- **Action item**
Please give an exact transcription of the records shown below.

- **Listed records**
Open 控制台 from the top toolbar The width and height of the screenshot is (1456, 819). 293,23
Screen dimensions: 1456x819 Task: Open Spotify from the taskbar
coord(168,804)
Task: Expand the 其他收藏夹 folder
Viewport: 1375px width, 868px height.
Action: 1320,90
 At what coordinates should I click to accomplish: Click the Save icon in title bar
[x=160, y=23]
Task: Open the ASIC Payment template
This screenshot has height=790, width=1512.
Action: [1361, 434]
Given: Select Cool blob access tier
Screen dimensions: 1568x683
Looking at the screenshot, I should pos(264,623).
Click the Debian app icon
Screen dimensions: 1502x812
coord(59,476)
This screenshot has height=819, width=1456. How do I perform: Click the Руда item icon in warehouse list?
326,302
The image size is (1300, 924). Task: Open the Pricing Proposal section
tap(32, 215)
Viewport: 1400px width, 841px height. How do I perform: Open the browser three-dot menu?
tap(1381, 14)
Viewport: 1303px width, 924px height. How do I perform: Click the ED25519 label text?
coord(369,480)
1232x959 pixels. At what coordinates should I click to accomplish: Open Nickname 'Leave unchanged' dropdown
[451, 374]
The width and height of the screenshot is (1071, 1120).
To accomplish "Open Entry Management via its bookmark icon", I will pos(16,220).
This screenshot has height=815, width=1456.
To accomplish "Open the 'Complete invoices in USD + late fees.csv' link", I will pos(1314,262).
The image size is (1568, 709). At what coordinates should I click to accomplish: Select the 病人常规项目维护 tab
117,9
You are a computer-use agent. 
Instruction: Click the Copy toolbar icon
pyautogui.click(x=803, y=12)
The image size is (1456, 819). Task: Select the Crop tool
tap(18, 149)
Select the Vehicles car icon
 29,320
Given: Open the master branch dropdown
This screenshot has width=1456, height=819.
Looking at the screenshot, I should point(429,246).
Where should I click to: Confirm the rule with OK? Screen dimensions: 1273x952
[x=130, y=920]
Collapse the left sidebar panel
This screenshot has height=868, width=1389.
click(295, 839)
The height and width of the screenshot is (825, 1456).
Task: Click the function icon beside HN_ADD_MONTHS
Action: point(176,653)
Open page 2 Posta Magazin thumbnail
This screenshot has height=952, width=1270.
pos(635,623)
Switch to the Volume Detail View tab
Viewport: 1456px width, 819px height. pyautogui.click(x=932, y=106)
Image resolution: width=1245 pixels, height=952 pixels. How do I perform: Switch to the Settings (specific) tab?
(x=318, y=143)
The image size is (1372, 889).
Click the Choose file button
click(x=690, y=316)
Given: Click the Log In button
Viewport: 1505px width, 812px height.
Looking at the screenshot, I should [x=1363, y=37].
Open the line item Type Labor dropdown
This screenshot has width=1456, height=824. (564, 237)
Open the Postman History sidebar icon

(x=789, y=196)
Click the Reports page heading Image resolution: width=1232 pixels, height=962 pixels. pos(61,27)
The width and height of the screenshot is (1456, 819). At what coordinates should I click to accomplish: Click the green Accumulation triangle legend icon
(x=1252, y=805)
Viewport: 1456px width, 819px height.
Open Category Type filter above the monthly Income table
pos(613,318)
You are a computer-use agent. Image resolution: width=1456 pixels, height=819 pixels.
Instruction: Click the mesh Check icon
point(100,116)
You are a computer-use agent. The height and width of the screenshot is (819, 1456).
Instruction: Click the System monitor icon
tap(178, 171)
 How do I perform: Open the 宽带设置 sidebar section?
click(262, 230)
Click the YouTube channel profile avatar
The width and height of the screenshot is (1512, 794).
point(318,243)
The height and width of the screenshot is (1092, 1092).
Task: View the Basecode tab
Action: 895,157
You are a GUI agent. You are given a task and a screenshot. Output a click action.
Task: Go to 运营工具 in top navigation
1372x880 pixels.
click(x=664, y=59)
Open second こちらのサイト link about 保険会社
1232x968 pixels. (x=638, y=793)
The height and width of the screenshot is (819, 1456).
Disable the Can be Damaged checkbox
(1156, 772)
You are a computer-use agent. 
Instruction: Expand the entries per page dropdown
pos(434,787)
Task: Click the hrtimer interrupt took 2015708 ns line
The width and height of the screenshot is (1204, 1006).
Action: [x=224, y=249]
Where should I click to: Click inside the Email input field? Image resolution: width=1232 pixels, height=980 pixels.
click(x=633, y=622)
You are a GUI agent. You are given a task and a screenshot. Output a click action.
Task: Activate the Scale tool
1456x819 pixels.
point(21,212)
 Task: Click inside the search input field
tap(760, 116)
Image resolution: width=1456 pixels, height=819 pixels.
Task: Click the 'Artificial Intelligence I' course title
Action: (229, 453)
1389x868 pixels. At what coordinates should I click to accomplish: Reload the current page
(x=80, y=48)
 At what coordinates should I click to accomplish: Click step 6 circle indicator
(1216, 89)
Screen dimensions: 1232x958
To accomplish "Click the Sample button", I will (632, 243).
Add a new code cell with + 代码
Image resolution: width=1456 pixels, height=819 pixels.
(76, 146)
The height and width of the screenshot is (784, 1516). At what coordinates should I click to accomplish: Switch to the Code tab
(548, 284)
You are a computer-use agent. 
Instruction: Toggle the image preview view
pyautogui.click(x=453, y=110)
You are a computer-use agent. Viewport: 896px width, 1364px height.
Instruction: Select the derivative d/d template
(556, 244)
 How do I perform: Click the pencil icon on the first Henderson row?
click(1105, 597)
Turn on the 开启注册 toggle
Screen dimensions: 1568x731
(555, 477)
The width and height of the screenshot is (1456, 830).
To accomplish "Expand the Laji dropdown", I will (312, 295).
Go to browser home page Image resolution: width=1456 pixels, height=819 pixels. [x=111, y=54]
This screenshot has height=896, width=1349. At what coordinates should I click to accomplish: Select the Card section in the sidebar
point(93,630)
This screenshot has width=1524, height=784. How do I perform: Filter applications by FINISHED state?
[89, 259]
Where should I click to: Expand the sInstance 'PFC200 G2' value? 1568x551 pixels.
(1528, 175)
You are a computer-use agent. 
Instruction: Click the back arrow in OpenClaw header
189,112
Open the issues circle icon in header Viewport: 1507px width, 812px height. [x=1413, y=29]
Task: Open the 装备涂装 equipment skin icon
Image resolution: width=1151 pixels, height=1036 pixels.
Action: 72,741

- **Answer to the exercise**
Open 控制台 from the top toolbar The width and height of the screenshot is (1456, 819). 293,23
Screen dimensions: 1456x819 Task: Open Spotify from the taskbar
coord(168,804)
Task: Expand the 其他收藏夹 folder
Viewport: 1375px width, 868px height.
Action: 1320,90
 At what coordinates should I click to accomplish: Click the Save icon in title bar
[x=160, y=23]
Task: Open the ASIC Payment template
This screenshot has height=790, width=1512.
Action: [1361, 434]
Given: Select Cool blob access tier
Screen dimensions: 1568x683
Looking at the screenshot, I should pos(264,623).
Click the Debian app icon
Screen dimensions: 1502x812
coord(59,476)
This screenshot has height=819, width=1456. How do I perform: Click the Руда item icon in warehouse list?
326,302
The image size is (1300, 924). Task: Open the Pricing Proposal section
tap(32, 215)
Viewport: 1400px width, 841px height. How do I perform: Open the browser three-dot menu?
tap(1381, 14)
Viewport: 1303px width, 924px height. How do I perform: Click the ED25519 label text?
coord(369,480)
1232x959 pixels. At what coordinates should I click to accomplish: Open Nickname 'Leave unchanged' dropdown
[451, 374]
The width and height of the screenshot is (1071, 1120).
To accomplish "Open Entry Management via its bookmark icon", I will pos(16,220).
This screenshot has height=815, width=1456.
To accomplish "Open the 'Complete invoices in USD + late fees.csv' link", I will pos(1314,262).
The image size is (1568, 709). At what coordinates should I click to accomplish: Select the 病人常规项目维护 tab
117,9
You are a computer-use agent. 
Instruction: Click the Copy toolbar icon
pyautogui.click(x=803, y=12)
The image size is (1456, 819). Task: Select the Crop tool
tap(18, 149)
Select the Vehicles car icon
 29,320
Given: Open the master branch dropdown
This screenshot has width=1456, height=819.
Looking at the screenshot, I should point(429,246).
Where should I click to: Confirm the rule with OK? Screen dimensions: 1273x952
[x=130, y=920]
Collapse the left sidebar panel
This screenshot has height=868, width=1389.
click(295, 839)
The height and width of the screenshot is (825, 1456).
Task: Click the function icon beside HN_ADD_MONTHS
Action: point(176,653)
Open page 2 Posta Magazin thumbnail
This screenshot has height=952, width=1270.
pos(635,623)
Switch to the Volume Detail View tab
Viewport: 1456px width, 819px height. pyautogui.click(x=932, y=106)
Image resolution: width=1245 pixels, height=952 pixels. How do I perform: Switch to the Settings (specific) tab?
(x=318, y=143)
The image size is (1372, 889).
Click the Choose file button
click(x=690, y=316)
Given: Click the Log In button
Viewport: 1505px width, 812px height.
Looking at the screenshot, I should [x=1363, y=37].
Open the line item Type Labor dropdown
This screenshot has width=1456, height=824. (564, 237)
Open the Postman History sidebar icon

(x=789, y=196)
Click the Reports page heading Image resolution: width=1232 pixels, height=962 pixels. pos(61,27)
The width and height of the screenshot is (1456, 819). At what coordinates should I click to accomplish: Click the green Accumulation triangle legend icon
(x=1252, y=805)
Viewport: 1456px width, 819px height.
Open Category Type filter above the monthly Income table
pos(613,318)
You are a computer-use agent. Image resolution: width=1456 pixels, height=819 pixels.
Instruction: Click the mesh Check icon
point(100,116)
You are a computer-use agent. The height and width of the screenshot is (819, 1456).
Instruction: Click the System monitor icon
tap(178, 171)
 How do I perform: Open the 宽带设置 sidebar section?
click(262, 230)
Click the YouTube channel profile avatar
The width and height of the screenshot is (1512, 794).
point(318,243)
The height and width of the screenshot is (1092, 1092).
Task: View the Basecode tab
Action: 895,157
You are a GUI agent. You are given a task and a screenshot. Output a click action.
Task: Go to 运营工具 in top navigation
1372x880 pixels.
click(x=664, y=59)
Open second こちらのサイト link about 保険会社
1232x968 pixels. (x=638, y=793)
The height and width of the screenshot is (819, 1456).
Disable the Can be Damaged checkbox
(1156, 772)
You are a computer-use agent. 
Instruction: Expand the entries per page dropdown
pos(434,787)
Task: Click the hrtimer interrupt took 2015708 ns line
The width and height of the screenshot is (1204, 1006).
Action: [x=224, y=249]
Where should I click to: Click inside the Email input field? Image resolution: width=1232 pixels, height=980 pixels.
click(x=633, y=622)
You are a GUI agent. You are given a task and a screenshot. Output a click action.
Task: Activate the Scale tool
1456x819 pixels.
point(21,212)
 Task: Click inside the search input field
tap(760, 116)
Image resolution: width=1456 pixels, height=819 pixels.
Task: Click the 'Artificial Intelligence I' course title
Action: (229, 453)
1389x868 pixels. At what coordinates should I click to accomplish: Reload the current page
(x=80, y=48)
 At what coordinates should I click to accomplish: Click step 6 circle indicator
(1216, 89)
Screen dimensions: 1232x958
To accomplish "Click the Sample button", I will (632, 243).
Add a new code cell with + 代码
Image resolution: width=1456 pixels, height=819 pixels.
(76, 146)
The height and width of the screenshot is (784, 1516). At what coordinates should I click to accomplish: Switch to the Code tab
(548, 284)
You are a computer-use agent. 
Instruction: Toggle the image preview view
pyautogui.click(x=453, y=110)
You are a computer-use agent. Viewport: 896px width, 1364px height.
Instruction: Select the derivative d/d template
(556, 244)
 How do I perform: Click the pencil icon on the first Henderson row?
click(1105, 597)
Turn on the 开启注册 toggle
Screen dimensions: 1568x731
(555, 477)
The width and height of the screenshot is (1456, 830).
To accomplish "Expand the Laji dropdown", I will (312, 295).
Go to browser home page Image resolution: width=1456 pixels, height=819 pixels. [x=111, y=54]
This screenshot has height=896, width=1349. At what coordinates should I click to accomplish: Select the Card section in the sidebar
point(93,630)
This screenshot has width=1524, height=784. How do I perform: Filter applications by FINISHED state?
[89, 259]
Where should I click to: Expand the sInstance 'PFC200 G2' value? 1568x551 pixels.
(1528, 175)
You are a computer-use agent. 
Instruction: Click the back arrow in OpenClaw header
189,112
Open the issues circle icon in header Viewport: 1507px width, 812px height. [x=1413, y=29]
Task: Open the 装备涂装 equipment skin icon
Image resolution: width=1151 pixels, height=1036 pixels.
Action: 72,741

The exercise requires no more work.